During the last Planning Council meeting, the topic of SDK composition was discussed (again). Historically, there has been no definition of SDK or prescribed content. This wiki page hopes to start the discussion of how to solve this issue in order to make the consumption of Eclipse projects more consistent, particularly for the simultaneous release train. The current inclination for Galileo is to provide an end-user categorization of capabilities, along with a separate SDK categorization for advanced users.
The goal of this page is to provide a standard definition of how to compose, package, and deliver project SDKs to facilitate their consumption from Galileo and subsequent release trains.
Definition of SDK
- The Eclipse SDK includes the platform, cvs, jdt, pde, and pde.p2 features, along with their respective source features. It also includes the SDK branding plug-in. Documentation including JavaDoc is included. Samples are not included in the download, but can be downloaded and installed via the Welcome page.
- The EMF SDK includes sources and docs, but no examples. GMF and GEF provides examples, but only those that are extracted into the workspace so as not to pollute the UI with example contributions. WebTools has examples, but distinguishes between those that are used in the context of developing web applications and those which are in the context of extending WebTools itself.
- The Eclipse project provides a single SDK that includes several major features, as listed above. GMF provides a single SDK to cover both tooling and runtime, with an additional SDK for "experimental" features. What is the proper granularity of SDK to provide? Per major feature or component?
These are just some examples (feel free to add additional) of how the definition of SDK differs among projects. Part of the problem lies in the fact that some projects are only frameworks (e.g. GEF) while others deliver end-user tooling (e.g. JDT), while both may be extended. So when considering as part of delivering Galileo what is runtime and what is SDK, the answer is invariably, "it depends."
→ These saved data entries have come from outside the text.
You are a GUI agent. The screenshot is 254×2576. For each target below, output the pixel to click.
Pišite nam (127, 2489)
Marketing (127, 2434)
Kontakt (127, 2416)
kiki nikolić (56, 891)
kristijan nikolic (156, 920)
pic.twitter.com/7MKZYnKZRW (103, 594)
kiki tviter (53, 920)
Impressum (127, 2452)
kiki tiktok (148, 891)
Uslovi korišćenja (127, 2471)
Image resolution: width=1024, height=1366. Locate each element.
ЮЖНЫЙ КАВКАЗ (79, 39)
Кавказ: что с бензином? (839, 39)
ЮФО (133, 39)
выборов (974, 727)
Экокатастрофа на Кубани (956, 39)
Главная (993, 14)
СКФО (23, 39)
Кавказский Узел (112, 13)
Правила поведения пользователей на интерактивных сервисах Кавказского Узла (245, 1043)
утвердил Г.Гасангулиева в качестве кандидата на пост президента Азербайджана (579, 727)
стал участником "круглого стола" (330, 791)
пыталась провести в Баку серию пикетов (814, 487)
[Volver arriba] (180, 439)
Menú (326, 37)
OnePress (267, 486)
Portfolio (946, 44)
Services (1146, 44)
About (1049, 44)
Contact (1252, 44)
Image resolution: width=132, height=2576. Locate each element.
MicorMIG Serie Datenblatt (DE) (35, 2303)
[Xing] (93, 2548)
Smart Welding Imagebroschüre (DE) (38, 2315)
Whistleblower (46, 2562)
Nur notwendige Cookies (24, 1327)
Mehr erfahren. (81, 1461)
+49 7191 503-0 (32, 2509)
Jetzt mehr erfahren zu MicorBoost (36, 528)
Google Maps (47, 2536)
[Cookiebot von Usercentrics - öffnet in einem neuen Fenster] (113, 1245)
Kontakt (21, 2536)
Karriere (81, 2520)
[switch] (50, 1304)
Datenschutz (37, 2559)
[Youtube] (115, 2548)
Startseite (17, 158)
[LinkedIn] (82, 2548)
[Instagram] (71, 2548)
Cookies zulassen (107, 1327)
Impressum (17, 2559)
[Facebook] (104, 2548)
The Planning Council concluded that for Galileo, the initial categorization of capabilities provided would focus on end-users and deliver SDKs separately, which gives us some time to agree upon SDK definition and makeup. The general consensus was that an SDK includes:
- Source code
- API and extender documentation
- Examples which extract into the workspace, or which have capabilities defined such that they can be hidden
- The welcome page samples used by the platform utilize non-API functionality that would be helpful to other projects if made API. Is this planned? Promotion of a standard manner by which to download/extract samples would help bring consistency in their packaging.
- The Eclipse SDK branding plug-in contains UI contributions and other functionality that would be best extracted (e.g. Capabilities preference page contributions). In other words, SDK features should be delivered without additional functionality beyond source code, javadoc, and examples). Part of the complication here as well is that the SDK branding plug-in also serves as the product contribution plug-in. Perhaps SDK features should be included by product features/plug-ins and not combined?
- SDKs typically have javadoc that references dependency javadoc, begging the question of whether SDK features should directly reference dependency SDK features? This would simplify SDK installation, though raises the SDK granularity question from above.